That's right, I've overlooked the spare 64bit fields.

> I'm a bit indecisive on whether the existing fe_length should be
> the physical length (which is what filefrag is reporting for the
> existing compressed files), or if it should be the logical length.

IMO it must be the logical length, otherwise it would break existing
applications (cp).

The relevant parts of the structure would look like this:

         __u64 fe_length;   /* logical length in bytes for this extent */
         __u64 fe_phys_length; /* physical length in bytes (DATA_COMPRESSED) */

> For uncompressed files they would be the same, except fe_log_length
> is currently always zero.  I don't think it makes sense to ever
> have an allocated extent with a logical length of zero, so tools
> could easily distinguish this case (without the DATA_COMPRESSED flag).

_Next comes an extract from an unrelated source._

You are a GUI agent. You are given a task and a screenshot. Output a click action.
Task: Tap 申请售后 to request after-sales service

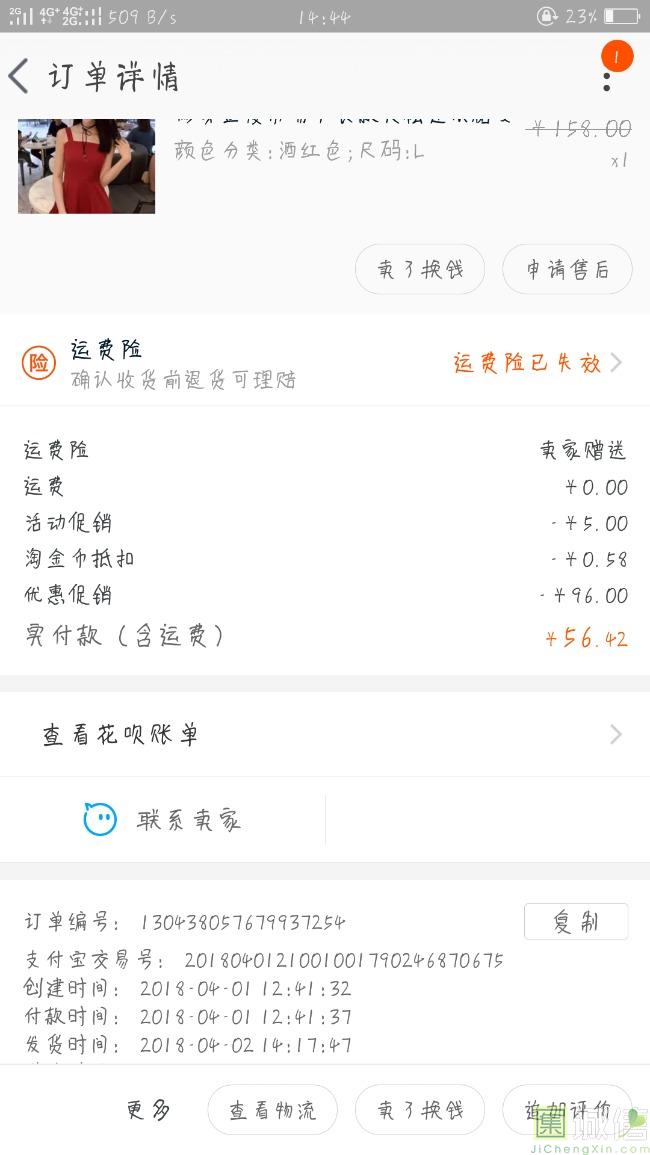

Looks like if fe_length contains the physical length it complicates
things unnecessarily.

I'd expect that fe_phys_length is valid iff an additional fe_flag bit is
set.  That way we don't need to touch any other existing filesystem and
won't break userspace.

> Without this separation for compressed files, it isn't clear to
> the user if the file is sparse with holes all over it, even in the
> presence of the DATA_COMPRESSED flag.  Also, it isn't clear for
> tools like tar or cp what parts of the file they should copy.

A hole is represented by a missing extent, right? Then I don't see how
the tools could get confused, the compression is completely transparent.

The main point of the flag is to enhance extent description, and with
the physical length available, to compute the compressed size of the
file. (*)

I'll spin V2 if the proposed change is ok.

david


(*)
This has been asked for for a long time, a separate ioctl patch
exists [1] but we did not completely agree that it's the right approach
and that some other interface should be used instead.

[1] http://repo.or.cz/w/linux-2.6/btrfs-unstable.git/commit/aa50490d57dd2035fc82f4070c13edba40926c69

Similar to FIEMAP, the ioctl goes through extents in a given file range
but calculates only the compressed (physical) size.